MAMARONECK, N.Y. -- Ben Finard and a group of Mamaroneck High School students shared their experiences living with a learning disability Thursday to build awareness among students at Central School. The panel was part of the week-long Building Bridges program at Central and Murray Avenue schools. The program teaches students about different disabilities, then gives them a real-life example of someone who has overcome obstacles in life. "Understanding the differences that exist between people is essential," said Central School Principal Carol Priore, who helped found the program at Central School four years ago. "The way that you build that is developing a deep understanding of what it's like to stand in someone else's shoes." Finard, a senior, was diagnosed with ADHD and learning disabilities in kindergarten. In addition to struggling with concentration, he said he always had extra energy and, at first, didn't know how to channel it. He would fight with his older brother after school, he said, to exert the extra energy until he discovered sports to be a more practical solution. A fifth-grade boy in the crowd said both he and his brother have ADHD and fight all the time. Finard, who now plays on the varsity tennis team, advised him to do what he did and find a way to use that energy in a positive way. "When high school students come, they tend to be the rock stars for them," Priore said of the elementary school students. "They're the big kids, the role models; so when they talk about their personal experiences, we really feel like it drives the point home." Finard, who won the MHS George Washington University Engineering Award and the AP Physics B Award in his junior year, said he doesn't let ADHD define who he is, or will be.
"I'm Ben," he said. The car enthusiast hopes to become a bio-medical engineer to help cure the sick. Over the course of the week, grades one through five learned about different disabilities. While fifth graders learned about learning disabilities, fourth graders learned about physical disabilities, third graders learned about autism and Down syndrome, second graders learned about hearing impairments and first graders learned about visual impairments. Kindergarteners got a basic overview of visual and hearing impairments and physical disabilities. "Each class participates in two sessions," Priore said. "The first tends to be an informational session presented about that disability. The second session involves hands-on activities."

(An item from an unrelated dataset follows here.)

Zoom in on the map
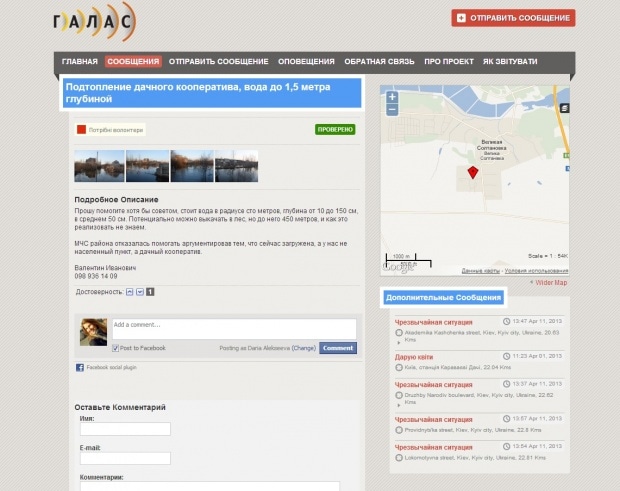The height and width of the screenshot is (491, 620). 392,97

More than 40 parents including Kim Rubin volunteered to help out by, for example, teaching the children about the different disabilities. Rubin organized the first grade presentation Thursday, which featured a blind woman with her seeing-eye dog.
Dennis Oehler, another presenter for the fourth grade, became a below-knee amputee after a car accident at the age of 24. He later set a world record for the 1988 Paralympics Track and Field Team in the 100-meter and won gold medals in the 200 and 400-meter events.
Priore and parent volunteers are expanding the program this year to include presentation for the community March 13 featuring Spencer West, who lost his legs at the age of five due to a genetic disorder. The event is titled "Overcoming Challenges in Life" and will take place in the Hommocks Middle School Auditorium at 7 p.m.